Exact copies of the lines from the one holding "Where should I" through the last line of the entries below are to be printed, with pictures omitted.

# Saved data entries
++++++
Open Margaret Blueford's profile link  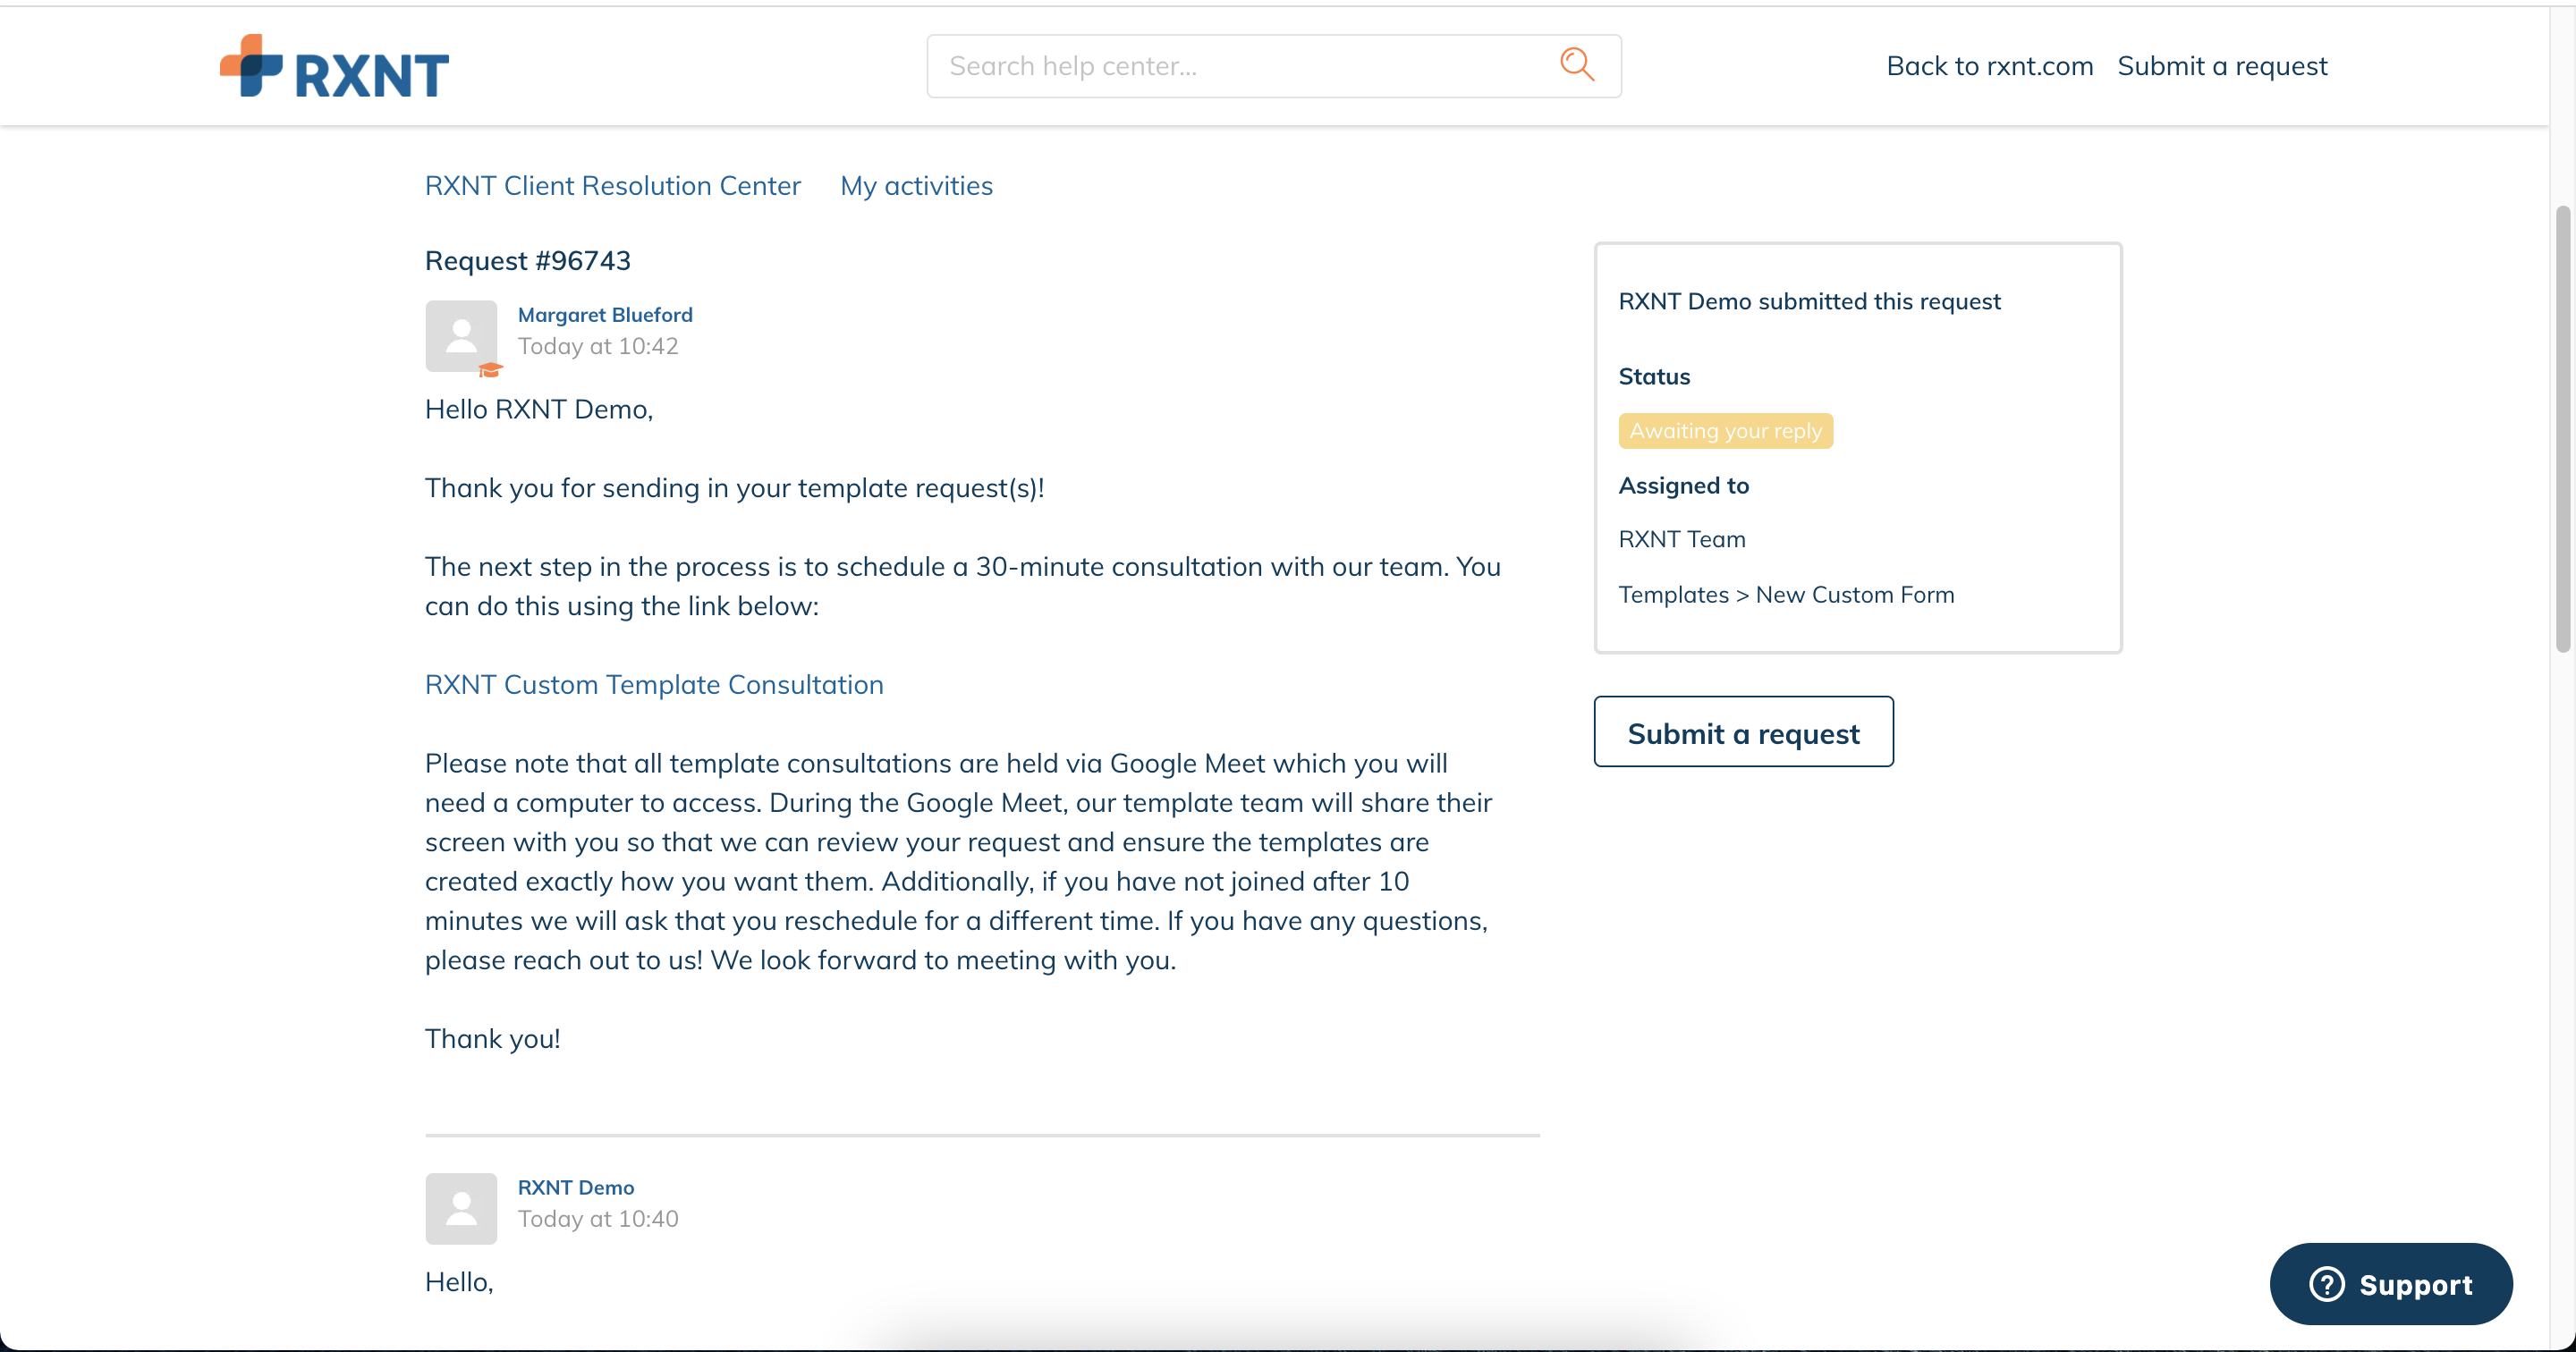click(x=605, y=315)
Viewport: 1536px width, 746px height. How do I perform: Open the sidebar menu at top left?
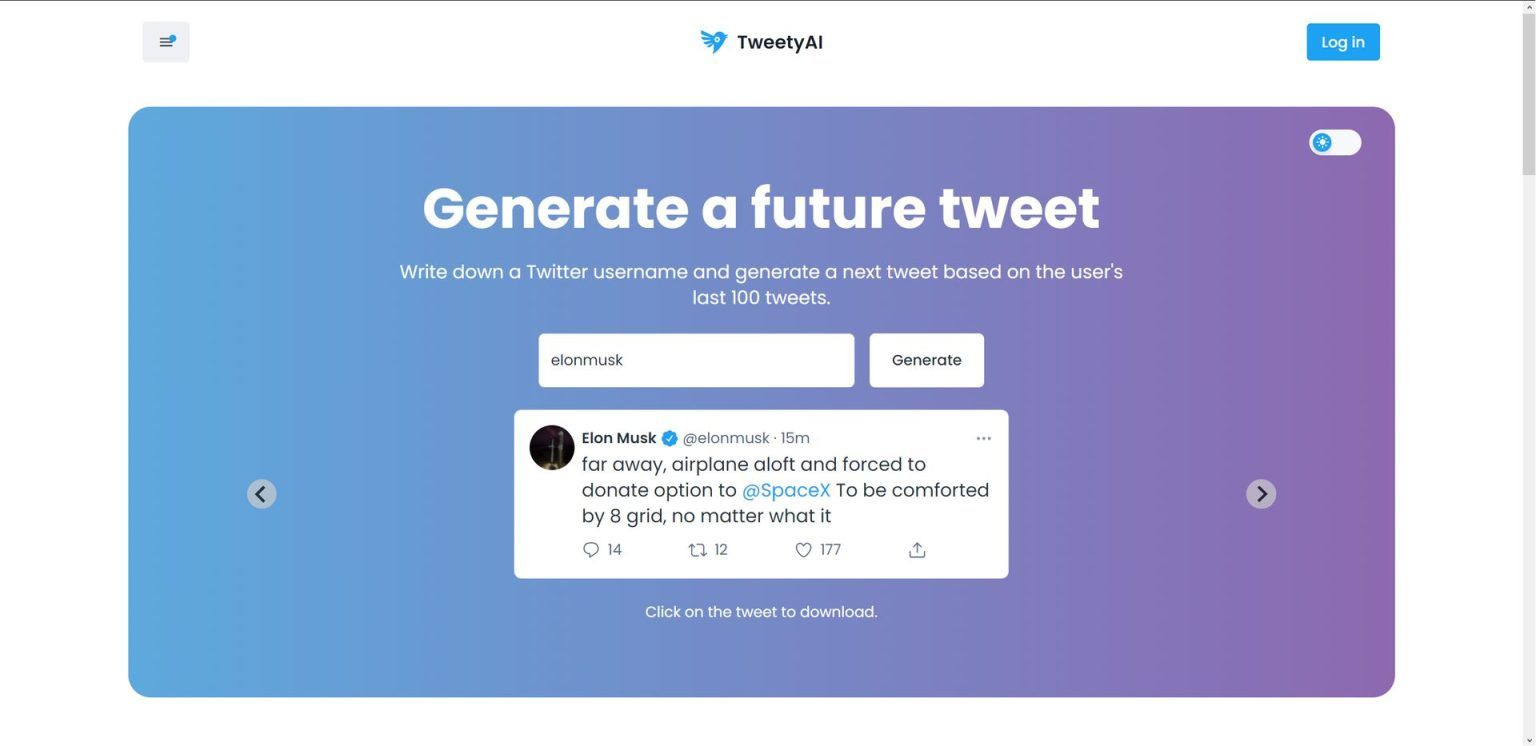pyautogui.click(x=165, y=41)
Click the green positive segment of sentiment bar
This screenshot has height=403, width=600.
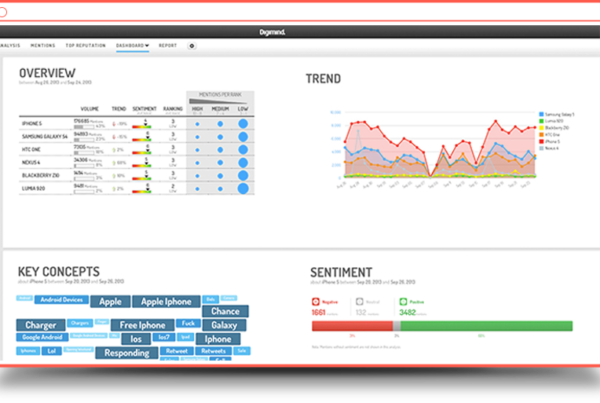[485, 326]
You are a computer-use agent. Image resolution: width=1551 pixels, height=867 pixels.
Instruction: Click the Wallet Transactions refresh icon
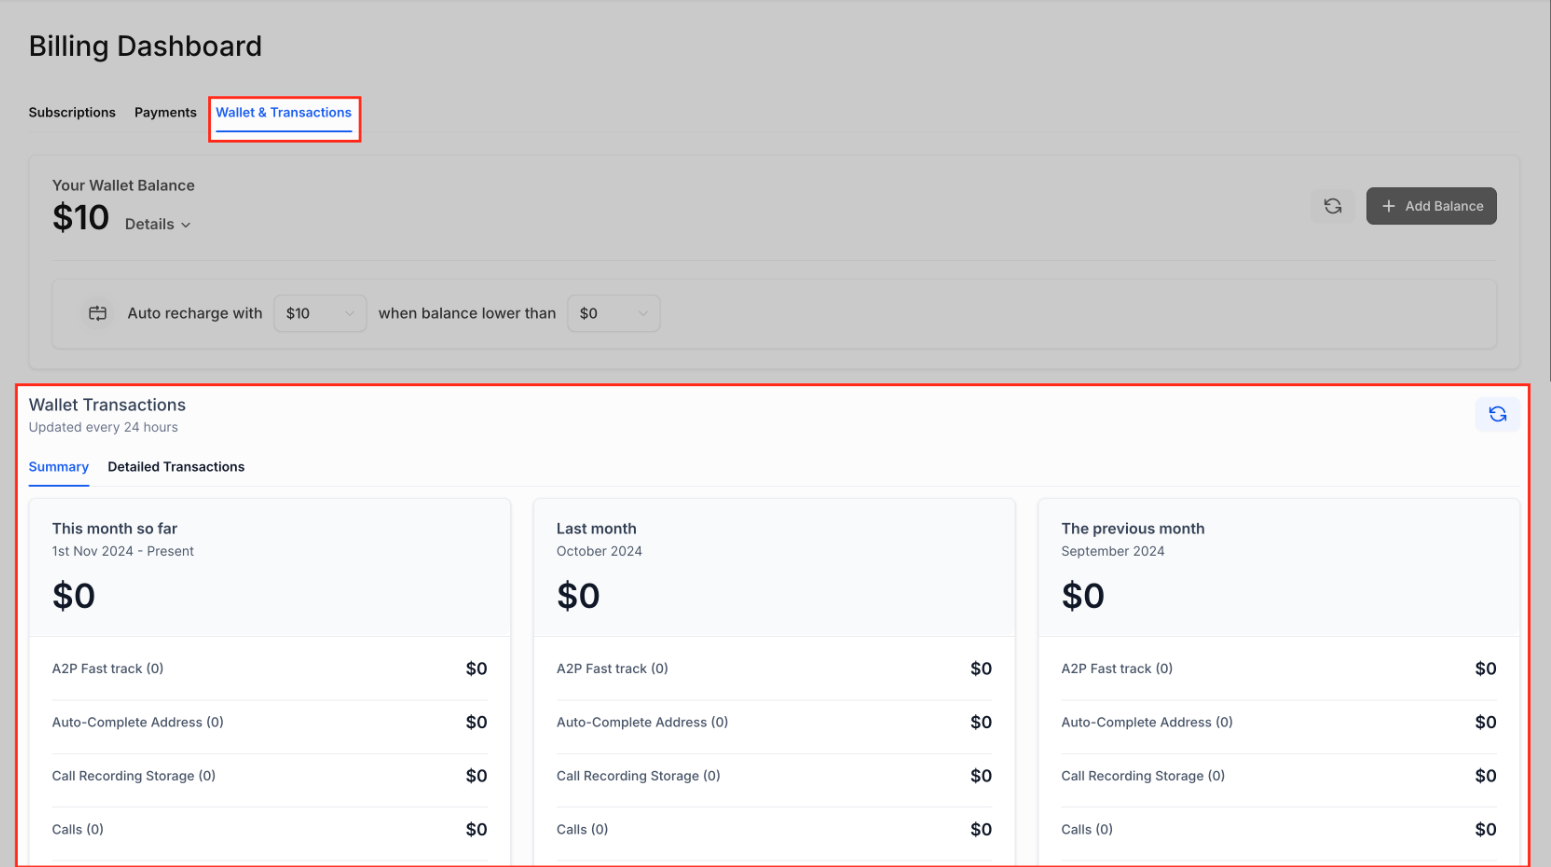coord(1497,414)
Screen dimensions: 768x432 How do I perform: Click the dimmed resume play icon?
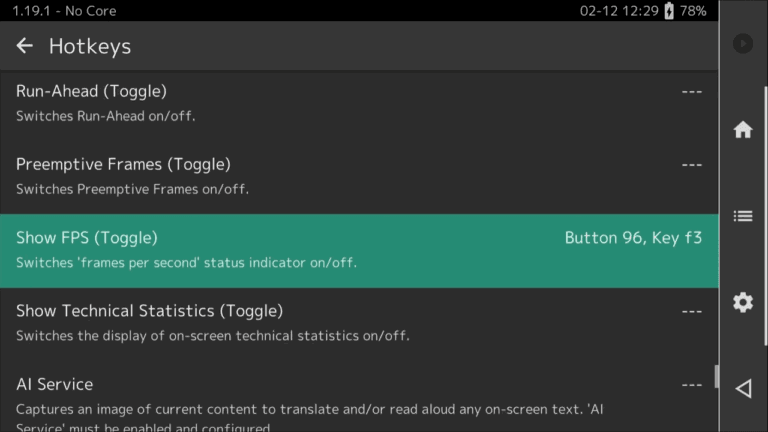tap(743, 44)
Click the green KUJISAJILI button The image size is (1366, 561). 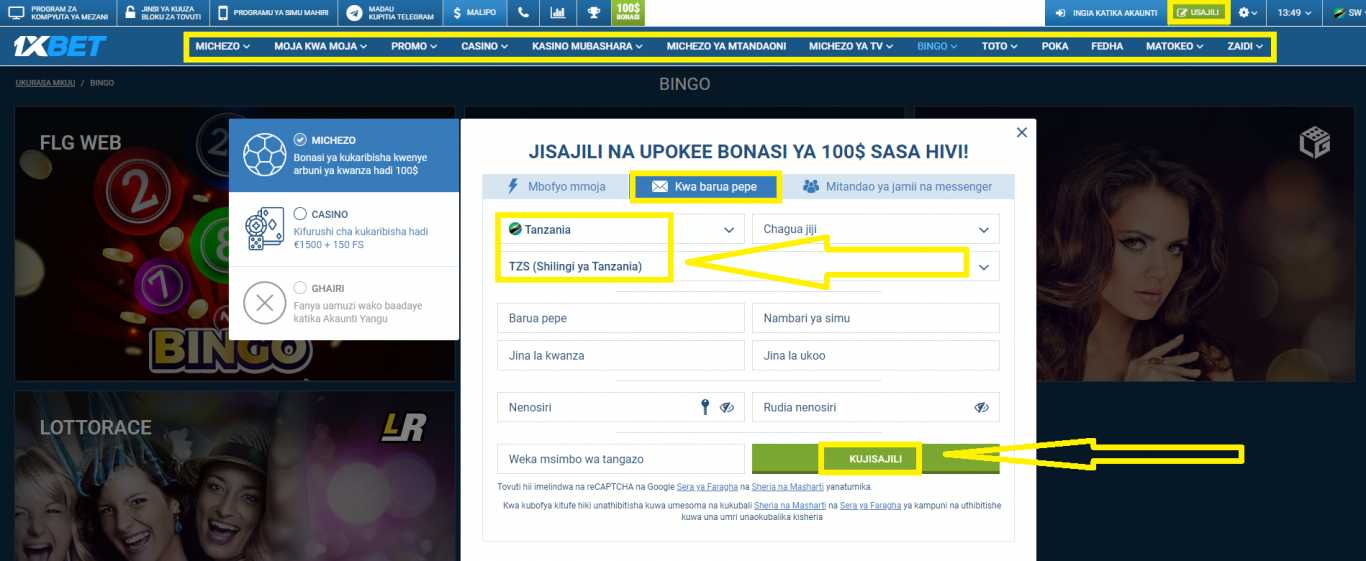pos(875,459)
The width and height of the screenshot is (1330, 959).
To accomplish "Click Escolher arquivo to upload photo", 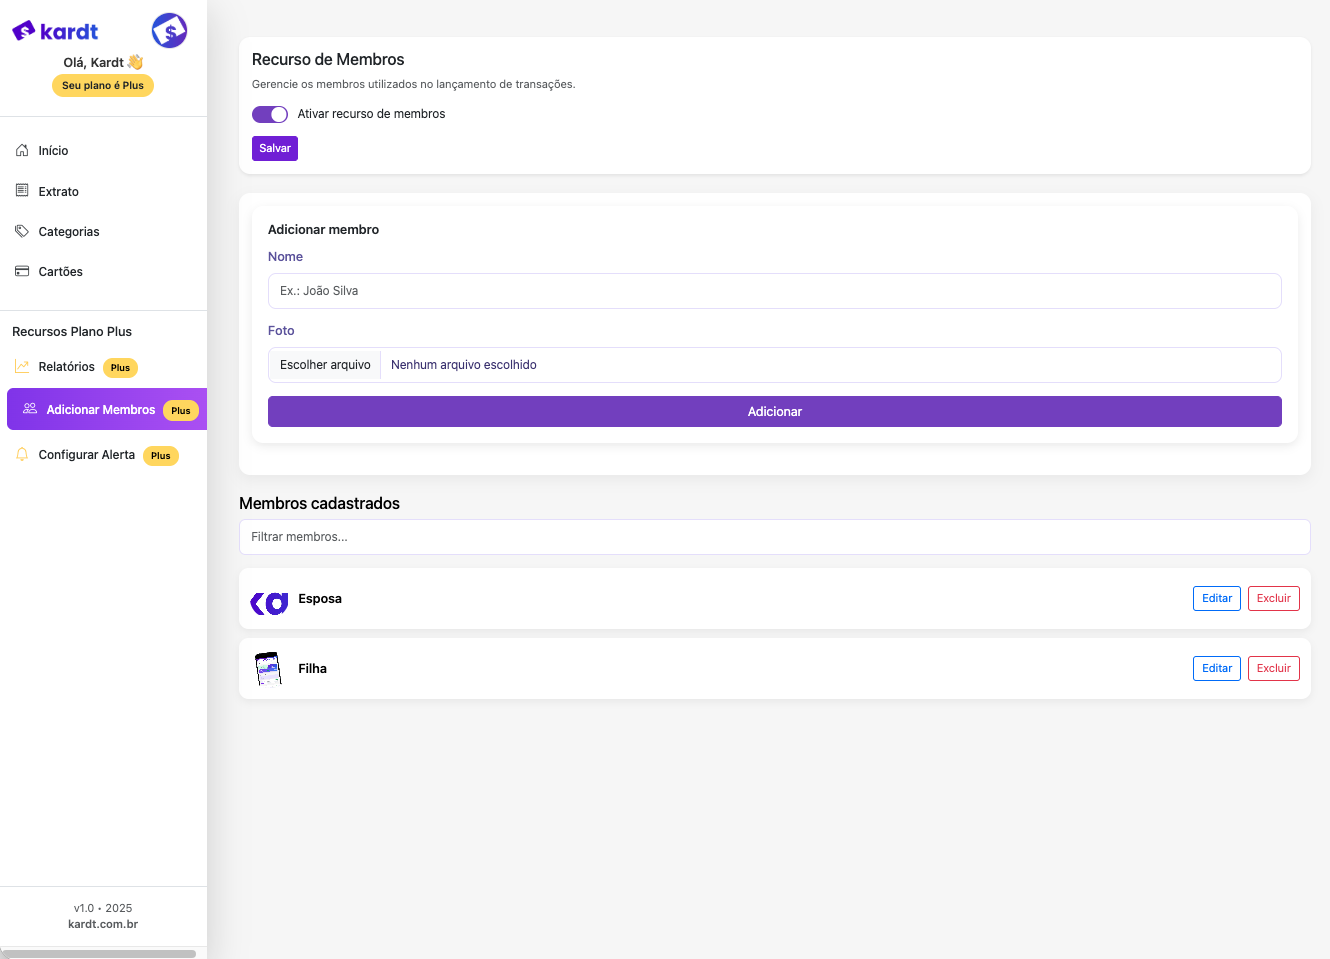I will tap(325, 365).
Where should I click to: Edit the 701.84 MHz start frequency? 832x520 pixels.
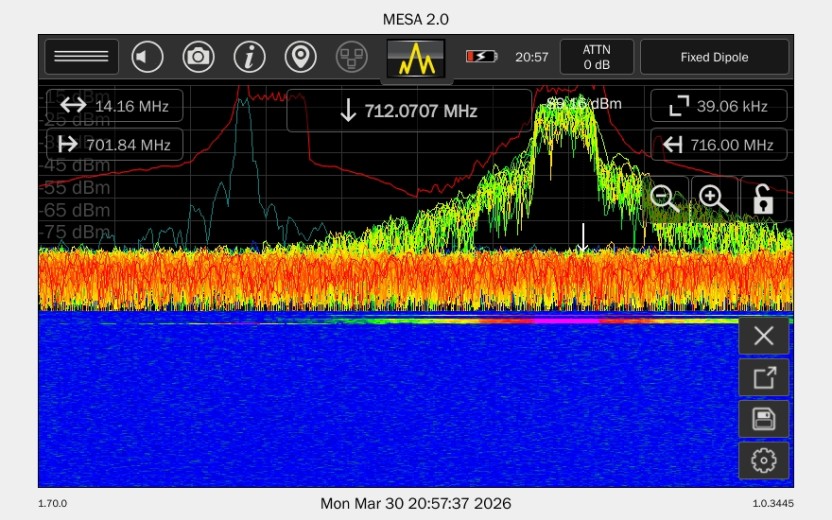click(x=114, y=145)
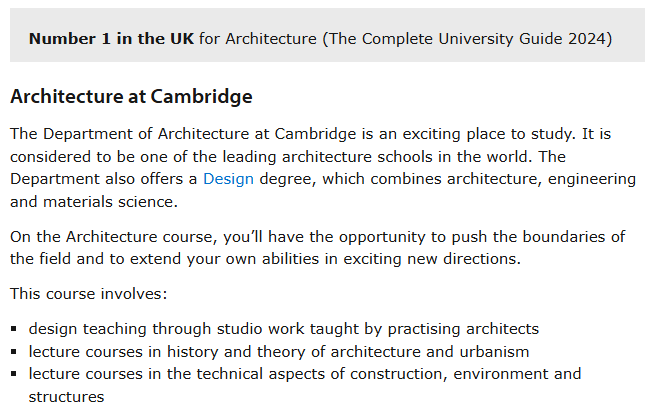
++++++
# EXERCISE OUTPUT
Where should I click to: Edit the 701.84 MHz start frequency? 832x520 pixels.
click(x=114, y=145)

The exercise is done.